* TASK ITEM
Could you copy out every line of the data where the word "will" occurs?

* EXERCISE INPUTS

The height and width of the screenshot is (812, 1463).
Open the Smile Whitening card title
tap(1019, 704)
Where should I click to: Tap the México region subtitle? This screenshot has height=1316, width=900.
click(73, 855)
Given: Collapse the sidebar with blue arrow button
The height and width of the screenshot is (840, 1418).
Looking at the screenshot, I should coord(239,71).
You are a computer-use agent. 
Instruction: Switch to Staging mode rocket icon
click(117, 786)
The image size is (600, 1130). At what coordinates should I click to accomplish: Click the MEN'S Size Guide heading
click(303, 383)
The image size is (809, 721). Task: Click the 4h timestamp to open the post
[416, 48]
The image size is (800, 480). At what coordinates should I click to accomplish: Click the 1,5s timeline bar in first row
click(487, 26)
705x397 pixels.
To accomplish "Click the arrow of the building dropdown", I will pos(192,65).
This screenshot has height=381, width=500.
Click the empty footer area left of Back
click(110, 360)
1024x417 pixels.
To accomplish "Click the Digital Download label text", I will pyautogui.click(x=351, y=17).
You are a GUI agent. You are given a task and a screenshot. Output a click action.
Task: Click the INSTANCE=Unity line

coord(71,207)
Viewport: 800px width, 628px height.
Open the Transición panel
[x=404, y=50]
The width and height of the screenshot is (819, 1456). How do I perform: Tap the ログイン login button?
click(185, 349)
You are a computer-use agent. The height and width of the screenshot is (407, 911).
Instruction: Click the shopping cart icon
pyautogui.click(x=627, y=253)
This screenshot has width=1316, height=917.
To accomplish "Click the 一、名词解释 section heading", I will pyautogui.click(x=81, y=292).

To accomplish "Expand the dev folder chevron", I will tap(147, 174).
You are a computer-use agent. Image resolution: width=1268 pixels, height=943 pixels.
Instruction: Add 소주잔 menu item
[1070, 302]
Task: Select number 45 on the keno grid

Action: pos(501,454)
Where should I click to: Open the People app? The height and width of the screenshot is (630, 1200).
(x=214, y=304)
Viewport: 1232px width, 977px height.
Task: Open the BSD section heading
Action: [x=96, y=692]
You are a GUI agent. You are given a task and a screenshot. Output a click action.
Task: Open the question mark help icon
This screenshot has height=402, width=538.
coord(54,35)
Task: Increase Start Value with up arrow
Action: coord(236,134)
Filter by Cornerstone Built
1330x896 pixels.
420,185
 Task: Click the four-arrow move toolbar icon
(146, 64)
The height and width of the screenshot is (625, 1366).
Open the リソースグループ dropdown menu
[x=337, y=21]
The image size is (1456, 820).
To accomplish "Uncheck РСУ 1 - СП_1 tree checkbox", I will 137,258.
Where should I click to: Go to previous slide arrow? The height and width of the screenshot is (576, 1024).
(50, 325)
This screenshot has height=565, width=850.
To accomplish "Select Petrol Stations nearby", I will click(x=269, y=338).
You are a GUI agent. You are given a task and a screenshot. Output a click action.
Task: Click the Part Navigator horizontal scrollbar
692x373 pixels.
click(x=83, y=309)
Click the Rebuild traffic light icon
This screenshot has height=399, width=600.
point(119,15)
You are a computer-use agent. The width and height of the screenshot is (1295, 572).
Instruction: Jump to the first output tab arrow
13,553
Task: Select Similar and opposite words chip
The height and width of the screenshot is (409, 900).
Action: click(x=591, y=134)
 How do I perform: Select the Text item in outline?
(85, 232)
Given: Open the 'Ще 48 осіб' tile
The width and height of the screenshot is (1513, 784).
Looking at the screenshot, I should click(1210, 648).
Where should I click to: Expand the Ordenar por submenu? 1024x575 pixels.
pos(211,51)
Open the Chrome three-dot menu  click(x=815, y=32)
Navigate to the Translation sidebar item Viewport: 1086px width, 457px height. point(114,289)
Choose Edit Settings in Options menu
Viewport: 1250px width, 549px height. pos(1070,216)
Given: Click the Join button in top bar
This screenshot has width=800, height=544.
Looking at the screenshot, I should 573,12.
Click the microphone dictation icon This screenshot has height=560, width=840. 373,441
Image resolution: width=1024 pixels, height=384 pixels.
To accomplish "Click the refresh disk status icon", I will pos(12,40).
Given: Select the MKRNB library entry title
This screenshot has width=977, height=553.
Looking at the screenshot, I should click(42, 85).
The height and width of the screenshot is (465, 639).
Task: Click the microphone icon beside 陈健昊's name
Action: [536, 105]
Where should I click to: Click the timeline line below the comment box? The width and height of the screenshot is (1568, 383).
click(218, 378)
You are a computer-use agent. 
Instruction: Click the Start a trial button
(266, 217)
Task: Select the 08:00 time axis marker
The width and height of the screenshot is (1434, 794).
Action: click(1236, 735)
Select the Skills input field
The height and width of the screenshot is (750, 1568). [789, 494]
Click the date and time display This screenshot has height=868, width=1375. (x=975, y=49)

* EXPECTED OUTPUT
To accomplish "Click the arrow of the building dropdown", I will pos(192,65).
To accomplish "Click the Digital Download label text", I will pyautogui.click(x=351, y=17).
To accomplish "Click the 一、名词解释 section heading", I will pyautogui.click(x=81, y=292).
To accomplish "Expand the dev folder chevron", I will tap(147, 174).
To accomplish "Uncheck РСУ 1 - СП_1 tree checkbox", I will 137,258.
To accomplish "Select Petrol Stations nearby", I will click(x=269, y=338).
To accomplish "Click the refresh disk status icon", I will pos(12,40).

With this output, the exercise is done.